Apenas para lembrar a citação de um dos ministros que
votaram por entregar Olga para um Campo de Concentração Nazista: “Toda lei é obra humana e aplicada por
homens; portanto imperfeita na forma e no fundo, e dará duvidosos resultados
práticos, se não verificarem com esmero, o sentido e o alcance de suas
prescrições”. E nisso vem a nossa perplexidade: como alguém pode pensar e
não perceber o que fazia naquele ato? É que a tecnicidade a que muitos chamam
de mérito é um instrumento contaminado a serviço do poder. Especialmente o
poder discricionário. Quando a vida econômica é luxuosa, os mídias adulam e
estimulam a vaidade no extremo da idiotice, a tecnicidade de um Celso de Mello
é manjar do Olimpo.
A verdade é que a Olga, não se pode negar o desconhecimento
dos Ministros daqueles momentos de atrocidades humanas, pois não ocorriam apenas
no além mar, mas ali perto, alguns quarteirões entre o Supremo na Avenida Rio
Branco e o Quartel da Polícia no Morro de Santo Antonio. Olga não era um
monstro, fora enviada por demanda da Polícia Política Alemã e em sua
correspondência com Prestes desde o Campo de Concentração onde afinal teve a filha
o foi assassinada escreveu após a filha lhe ter sido retirada: Desde que Anita me deixou, mantenho todos os
dias longas, longas conversas contigo. Que possa vir o dia em que estejamos
novamente juntos! Abraço-te de todo o coração. Tua Olga.

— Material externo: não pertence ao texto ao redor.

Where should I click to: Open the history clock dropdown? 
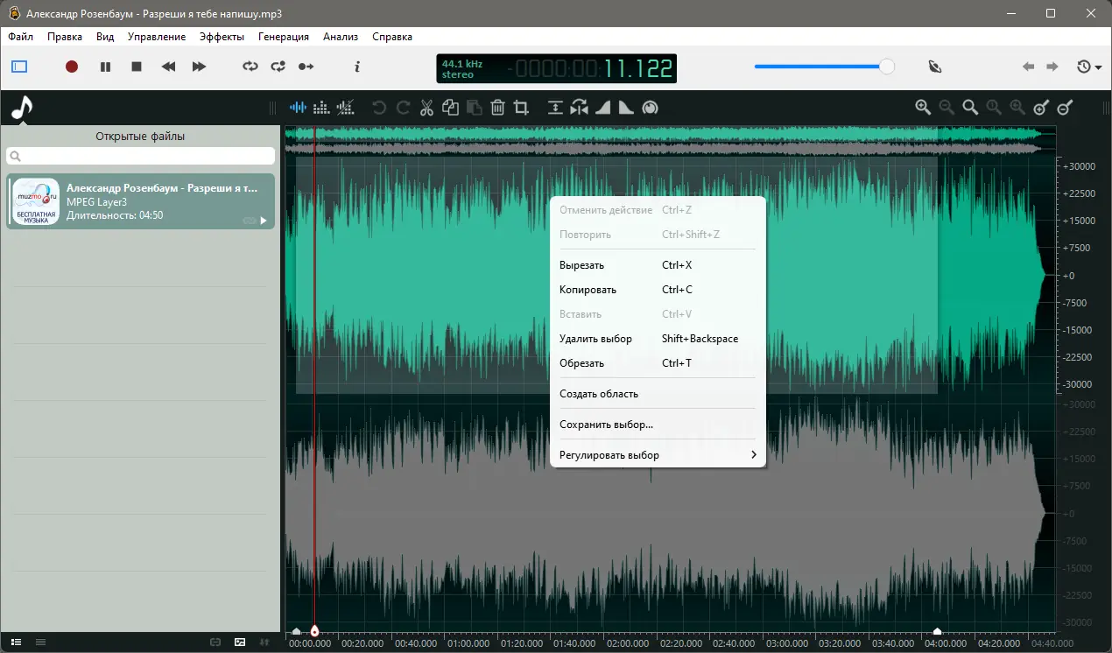coord(1088,67)
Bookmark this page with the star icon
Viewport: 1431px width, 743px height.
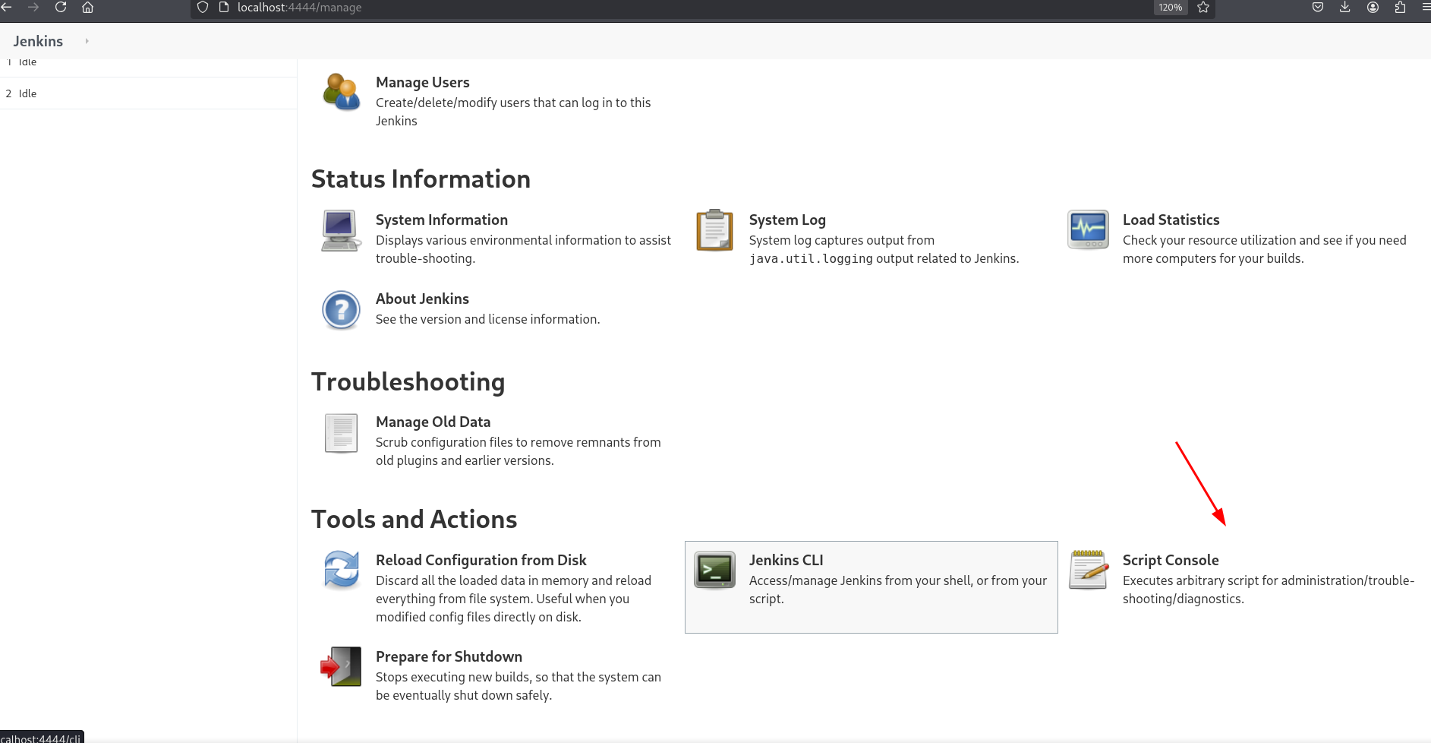coord(1203,8)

Por isso mesmo estes arrufos tomando por base o Supremo com
uma verdade última mostra-se mesmo uma vingança de punhos e ódios, sobretudo.

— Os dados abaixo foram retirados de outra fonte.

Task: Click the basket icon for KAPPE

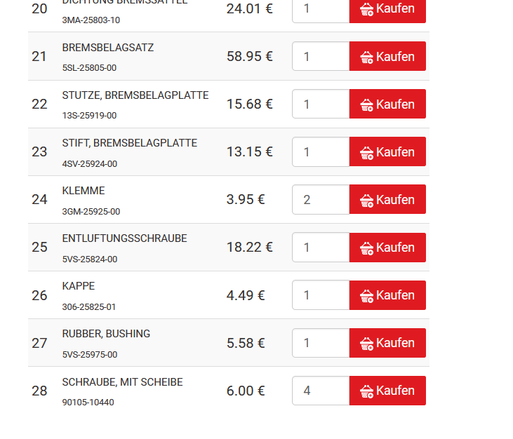Action: (366, 296)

Aliás, hoje vou marcar a frase da Presidenta Dilma para o Jornal El Pais sobre
o julgamento do Mensalão afirmando que
como Presidenta da República não poderia se manifestar sobre decisões da
Suprema Corte e completou: “Acato suas sentenças. Não as discuto. O que não significa que ninguém nesse mundo
de Deus está por cima dos erros e das paixões humanas.” (O grifo é meu).